> Things to do
**A)** In the passage on cancer research, which cancers in particular are said to respond to some form of treatment today?
**B)** Reproduce the part of the cancer research passage starting with "While cancer has" and going on through "of cell death.".
**C)** Write what comes next in the passage on cancer research, picking up after its last sentence.
===== Passage
Professor, Johns Hopkins University School of Medicine
Member, Whitehead Institute for Biomedical Research
Professor, Massachusetts Institute of Technology (MIT)
While cancer has often been stereotyped as an incurable and unbearably painful fatal disease, the sad truth is that this is the fate for all too many patients. This brutal and often inescapable sentence has gradually given way to the centuries-long progress waged by modern medicine. Today, many if not all cancers, particularly those detected at an early stage, are amenable to some form of treatment. The basis of this medical advancement has been founded on innumerable basic and clinical research findings that have elucidated the inner workings of cancer. These studies have revealed a multitude of genetic and epigenetic alterations that drive multi-step development of malignancies through the dysregulation of cellular growth, perturbed differentiation, and evasion of cell death.
==========
===== Stored data
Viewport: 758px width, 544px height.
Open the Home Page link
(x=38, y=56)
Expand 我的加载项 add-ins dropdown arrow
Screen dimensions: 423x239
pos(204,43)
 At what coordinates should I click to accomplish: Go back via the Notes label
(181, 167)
==========
===== Stored data
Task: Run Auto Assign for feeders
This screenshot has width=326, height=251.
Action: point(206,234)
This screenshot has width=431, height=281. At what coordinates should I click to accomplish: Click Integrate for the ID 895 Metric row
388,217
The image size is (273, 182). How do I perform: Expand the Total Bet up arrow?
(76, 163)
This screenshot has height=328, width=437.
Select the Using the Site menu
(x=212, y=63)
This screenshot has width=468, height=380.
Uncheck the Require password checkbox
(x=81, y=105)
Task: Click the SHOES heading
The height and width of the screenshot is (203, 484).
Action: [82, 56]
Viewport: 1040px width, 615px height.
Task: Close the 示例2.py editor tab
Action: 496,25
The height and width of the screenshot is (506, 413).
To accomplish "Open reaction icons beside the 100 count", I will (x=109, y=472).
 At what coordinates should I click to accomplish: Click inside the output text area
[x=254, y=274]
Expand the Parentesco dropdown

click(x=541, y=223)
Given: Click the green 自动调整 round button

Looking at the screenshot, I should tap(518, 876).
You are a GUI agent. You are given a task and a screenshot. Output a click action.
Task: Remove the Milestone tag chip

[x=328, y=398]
==========
> Answers to the tasks
**A)** Cancers detected at an early stage.

**B)**
While cancer has often been stereotyped as an incurable and unbearably painful fatal disease, the sad truth is that this is the fate for all too many patients. This brutal and often inescapable sentence has gradually given way to the centuries-long progress waged by modern medicine. Today, many if not all cancers, particularly those detected at an early stage, are amenable to some form of treatment. The basis of this medical advancement has been founded on innumerable basic and clinical research findings that have elucidated the inner workings of cancer. These studies have revealed a multitude of genetic and epigenetic alterations that drive multi-step development of malignancies through the dysregulation of cellular growth, perturbed differentiation, and evasion of cell death.

**C)**
It was through many of the research discoveries made by Drs. Robert Weinberg and Bert Vogelstein that we have attained this level of understanding. Amongst the numerous prominent scientists engaged in cancer research, these two investigators stand out for their specific work that established our understanding that carcinogenesis is a multi-step process. Dr. Weinberg originally demonstrated that normal rodent cells could only be transformed into cancer cells by mutation of at least a pair of genes, initially demonstrated with activated MYC and RAS oncogenes but later with other genes. Dr. Vogelstein took a different approach, using methods of molecular genetics combined with histopathology of large intestinal lesions to show that a series of mutations in cancer-associated genes (i.e., APC, RAS, TP53, and others) were associated with the progression from benign adenomas to increasingly aggressive colon adenocarcinomas. Thus, Weinberg and Vogelstein revealed pivotal roles for certain human oncogenes and tumor suppressor genes in the propagation and suppression of numerous common human cancers.
Their discoveries have also led to the opening of the field of cancer genomics, now an especially powerful force in discerning and developing mechanism-based human cancer diagnosis and therapeutics. Drs. Weinberg and Vogelstein have authored numerous influential articles, including some that have become conceptual cornerstones of modern cancer research, namely, “Hallmarks of Cancer” by Dr. Weinberg, together with Dr. Douglas Hanahan, and “Vogelgram” by Dr. Vogelstein, which are complementary to each other.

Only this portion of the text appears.